Monday, May 01, 2006

Proud papas

We made an NIN delivery today to Parkland. I am dead on my feet. Did NIN from 9am until 7:30 and pretty much everything we do at Dottie's to get ready for a monthly meeting has to be done standing. We do fun lunches at local eateries and stop every hour or two to sit down for a minute or two, but most of what we do at these interim work meetings are things that require standing. It's amazing how standing all day can really wipe you out.

Delivering the goods to Parkland is work, no doubt about it. Our donation area has bins and cabinets for us to put our clothing and quilts and blankets and all the assorted things we make. Other organizations also send things in to the Parkland nurseries....just not in the quantity we do. These things are put into the donation area by other people. I'm guessing someone from the volunteer office downstairs. Or maybe by whoever delivers the other goods. In any case, when we show up with a delivery, the place is usually a mess. Hats in the booties, clothing sets in the blankets, positioning bumpers in the quilts. We always have to sort it all out, bag up the things that really belong in NNICU or social services, and then get it all organized so the nurses and aides and social workers can find what they need to give away. Sometimes, lilke today, we have the room to ourselves. Other days we work with the lights off, being as quiet as humanly possible, because the room is also used by nurses to administer hearing tests and monitor newborns.

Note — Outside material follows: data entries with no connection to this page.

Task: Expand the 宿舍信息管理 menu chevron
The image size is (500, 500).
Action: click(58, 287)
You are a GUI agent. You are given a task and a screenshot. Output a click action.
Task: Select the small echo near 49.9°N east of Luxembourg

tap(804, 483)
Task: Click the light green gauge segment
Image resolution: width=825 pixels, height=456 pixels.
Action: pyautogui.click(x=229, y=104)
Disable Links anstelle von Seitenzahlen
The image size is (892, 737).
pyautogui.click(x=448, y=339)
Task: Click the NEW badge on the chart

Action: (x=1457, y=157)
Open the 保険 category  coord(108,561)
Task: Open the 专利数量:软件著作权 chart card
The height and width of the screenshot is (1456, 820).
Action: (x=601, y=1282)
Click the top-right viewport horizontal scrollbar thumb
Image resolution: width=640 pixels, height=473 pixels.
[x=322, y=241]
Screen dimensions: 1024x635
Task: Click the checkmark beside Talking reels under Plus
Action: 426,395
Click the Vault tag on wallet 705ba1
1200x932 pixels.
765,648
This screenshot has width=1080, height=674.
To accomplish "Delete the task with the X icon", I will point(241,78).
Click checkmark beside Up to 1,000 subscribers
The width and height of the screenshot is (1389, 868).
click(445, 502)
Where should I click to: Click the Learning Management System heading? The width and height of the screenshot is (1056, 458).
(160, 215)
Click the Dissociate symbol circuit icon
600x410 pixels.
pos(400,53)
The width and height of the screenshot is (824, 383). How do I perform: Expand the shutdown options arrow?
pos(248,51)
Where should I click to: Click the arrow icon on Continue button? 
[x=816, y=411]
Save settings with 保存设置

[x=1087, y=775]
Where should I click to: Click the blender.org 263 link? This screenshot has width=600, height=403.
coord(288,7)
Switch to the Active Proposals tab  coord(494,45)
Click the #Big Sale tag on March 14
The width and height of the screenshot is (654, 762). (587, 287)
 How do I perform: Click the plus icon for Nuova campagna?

As we leave the newborn nursery to drop things off at NNICU or social services, we always stop to see the just-borns. These are the babies born within the last few minutes and we pass by the viewing window on our way out. Today there was a man standing back a few feet on a cell phone and although he was speaking Spanish, I could tell from the excitement in his voice that he must be a new daddy. Seeing the babies is always a pleasure, but seeing the proud daddies beaming from ear to ear, admiring their newly arrived handiwork through the window, is always a special treat. I asked him which one was his, and he pointed to the boy on the far right. The one who was none too happy about just having been yanked from his warm, soft abode and plopped, naked, in front of a window. The proud papa was like others we have seen, beaming from ear to ear. We oohed and aahed and told him what a beautiful boy he had...and what a fiesty one, LOL! I'll never forget the time we asked a beaming papa which one was his and he pointed to both of them, just about ready to burst out of his skin with pride and joy.

Sometimes we see other family members there admiring the just-borns, but there is nothing that beats the looks on the faces of the proud papas.